My blog normally concerns ethics, politics, policy and clinical research. However, I do not subscribe to the two cultures ethos, so this week is something different.

The discovery of gene-imprinting changed the world-view of genetics radically. It provided an important mechanism for non-Mendelian inheritance; it explained a number of paradoxes, such as the generational lag between improvement in nutrition and change in mean height of the population; and it also explained how inheritance of a defective gene could yield a completely different phenotype according to whether it was inherited from the mother or father. However, this important discovery might be eclipsed in importance by the discovery of the extent to which genes are turned on and off – not by imprinting, but by lincRNAs (Large Intergenic Non-Coding RNAs). The ENCODE programme (Encyclopedia Of DNA Elements) (http://www.nature.com/encode/) showed that this phenomenon was more important than originally thought. Many of the lincRNAs that jump around the genome regulating gene activity originated from viral sequences that inserted themselves in DNA way back in evolution.[1]

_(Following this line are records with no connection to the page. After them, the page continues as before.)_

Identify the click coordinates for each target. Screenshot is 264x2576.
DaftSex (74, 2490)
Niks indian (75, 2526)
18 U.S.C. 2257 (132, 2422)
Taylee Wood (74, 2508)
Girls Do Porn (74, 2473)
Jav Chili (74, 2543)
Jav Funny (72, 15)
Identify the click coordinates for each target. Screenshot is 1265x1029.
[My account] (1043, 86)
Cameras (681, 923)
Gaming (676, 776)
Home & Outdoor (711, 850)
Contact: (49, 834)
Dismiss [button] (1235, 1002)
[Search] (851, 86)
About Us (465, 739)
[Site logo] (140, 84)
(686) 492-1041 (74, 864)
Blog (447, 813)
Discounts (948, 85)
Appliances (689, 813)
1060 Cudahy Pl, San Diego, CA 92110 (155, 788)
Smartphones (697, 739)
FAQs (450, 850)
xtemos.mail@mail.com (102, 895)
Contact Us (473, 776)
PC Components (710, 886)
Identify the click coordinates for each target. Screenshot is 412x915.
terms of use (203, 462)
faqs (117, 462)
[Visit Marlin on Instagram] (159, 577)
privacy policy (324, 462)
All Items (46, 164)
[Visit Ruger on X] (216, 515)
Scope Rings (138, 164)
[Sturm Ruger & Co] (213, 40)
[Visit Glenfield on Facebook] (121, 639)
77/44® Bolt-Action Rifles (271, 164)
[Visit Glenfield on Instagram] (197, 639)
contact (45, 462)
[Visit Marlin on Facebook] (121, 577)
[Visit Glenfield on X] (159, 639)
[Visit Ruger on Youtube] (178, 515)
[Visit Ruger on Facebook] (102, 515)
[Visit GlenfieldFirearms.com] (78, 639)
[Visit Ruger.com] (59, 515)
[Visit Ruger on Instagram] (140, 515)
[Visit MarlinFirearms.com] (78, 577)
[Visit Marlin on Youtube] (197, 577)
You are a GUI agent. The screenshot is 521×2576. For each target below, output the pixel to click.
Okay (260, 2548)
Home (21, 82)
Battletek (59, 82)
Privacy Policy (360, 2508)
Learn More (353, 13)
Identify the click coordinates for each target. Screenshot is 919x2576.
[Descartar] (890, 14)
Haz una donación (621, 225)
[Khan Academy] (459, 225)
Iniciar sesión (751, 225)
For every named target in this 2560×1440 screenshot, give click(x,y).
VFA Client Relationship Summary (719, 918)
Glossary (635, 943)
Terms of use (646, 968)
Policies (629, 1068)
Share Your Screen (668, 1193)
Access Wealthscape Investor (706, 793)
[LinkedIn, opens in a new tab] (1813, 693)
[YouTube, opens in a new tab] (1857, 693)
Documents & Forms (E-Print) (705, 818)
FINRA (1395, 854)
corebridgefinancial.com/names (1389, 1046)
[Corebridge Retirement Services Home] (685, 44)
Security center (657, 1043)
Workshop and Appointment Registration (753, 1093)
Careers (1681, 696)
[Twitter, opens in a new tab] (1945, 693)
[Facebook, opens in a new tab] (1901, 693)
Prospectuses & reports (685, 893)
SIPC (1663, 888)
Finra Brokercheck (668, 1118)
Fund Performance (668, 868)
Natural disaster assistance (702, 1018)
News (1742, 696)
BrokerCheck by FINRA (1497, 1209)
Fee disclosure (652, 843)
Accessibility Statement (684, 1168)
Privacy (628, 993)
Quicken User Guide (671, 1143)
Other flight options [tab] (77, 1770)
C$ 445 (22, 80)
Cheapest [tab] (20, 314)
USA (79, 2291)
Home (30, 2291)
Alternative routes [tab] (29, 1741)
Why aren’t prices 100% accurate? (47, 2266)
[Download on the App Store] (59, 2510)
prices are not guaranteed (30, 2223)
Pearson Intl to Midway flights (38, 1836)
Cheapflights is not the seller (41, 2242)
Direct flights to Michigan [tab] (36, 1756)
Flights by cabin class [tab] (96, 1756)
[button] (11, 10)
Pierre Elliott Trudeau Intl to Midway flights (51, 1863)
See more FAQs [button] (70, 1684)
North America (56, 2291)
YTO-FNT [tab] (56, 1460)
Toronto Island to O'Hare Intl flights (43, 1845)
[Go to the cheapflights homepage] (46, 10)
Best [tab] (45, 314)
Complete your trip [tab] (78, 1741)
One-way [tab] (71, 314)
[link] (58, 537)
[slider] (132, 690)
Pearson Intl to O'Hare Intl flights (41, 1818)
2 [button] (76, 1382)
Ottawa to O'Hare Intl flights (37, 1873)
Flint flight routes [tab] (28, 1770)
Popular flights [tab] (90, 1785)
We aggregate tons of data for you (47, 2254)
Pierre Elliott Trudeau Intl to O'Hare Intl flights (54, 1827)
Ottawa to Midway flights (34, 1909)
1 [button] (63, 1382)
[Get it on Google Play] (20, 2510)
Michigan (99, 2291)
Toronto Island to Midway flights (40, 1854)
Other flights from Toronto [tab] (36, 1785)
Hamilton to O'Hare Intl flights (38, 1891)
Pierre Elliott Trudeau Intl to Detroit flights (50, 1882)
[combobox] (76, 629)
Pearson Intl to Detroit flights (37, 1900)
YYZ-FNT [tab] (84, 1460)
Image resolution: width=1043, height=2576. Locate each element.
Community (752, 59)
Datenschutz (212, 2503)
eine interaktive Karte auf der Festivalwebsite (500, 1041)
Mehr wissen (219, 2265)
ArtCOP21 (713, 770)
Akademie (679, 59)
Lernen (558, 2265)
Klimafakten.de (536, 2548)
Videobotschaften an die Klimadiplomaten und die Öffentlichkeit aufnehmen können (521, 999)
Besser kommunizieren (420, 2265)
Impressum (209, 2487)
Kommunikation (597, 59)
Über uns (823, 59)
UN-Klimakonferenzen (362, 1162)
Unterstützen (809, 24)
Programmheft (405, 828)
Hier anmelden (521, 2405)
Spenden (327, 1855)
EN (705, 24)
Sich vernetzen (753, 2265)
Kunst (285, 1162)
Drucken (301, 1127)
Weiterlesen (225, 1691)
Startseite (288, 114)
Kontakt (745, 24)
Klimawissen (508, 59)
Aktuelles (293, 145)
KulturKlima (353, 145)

My colleague, David Miller, and I discovered large amount of LINE1-derived RNA coding reverse transcriptase in sperm.[2,3] Such genes can perpetuate themselves within the genome. We hypothesised that this RNA was left over from progenitor stages of the zygote, and that this, like imprinting, would provide a mechanism to accelerate the process of evolution. Such large scale “natural experiments,” we postulated, could lead to radical genetic, and hence phenotypic, changes over the rapid time course of human evolution over a breathless one million years or so.

It turns out that reverse transcriptase is also very highly expressed in foetal neurons over the period of rapid brain remodelling that takes place at about 20 weeks gestational age.[4] At this stage of development neurons first divide rapidly to reach a total of 100 billion before being pruned down to about 10 billion, which will persist into adult life. Further stages of brain remodelling take place at about two years of age and following puberty. Some time back I hypothesised that some neuro-psychiatric diseases have origins arising during these ‘vulnerable’ periods of neurodevelopment, during which rapid reorganisation of the genome takes place. Too late, I had not started blogging in those days, and now the hypothesis is quite mainstream.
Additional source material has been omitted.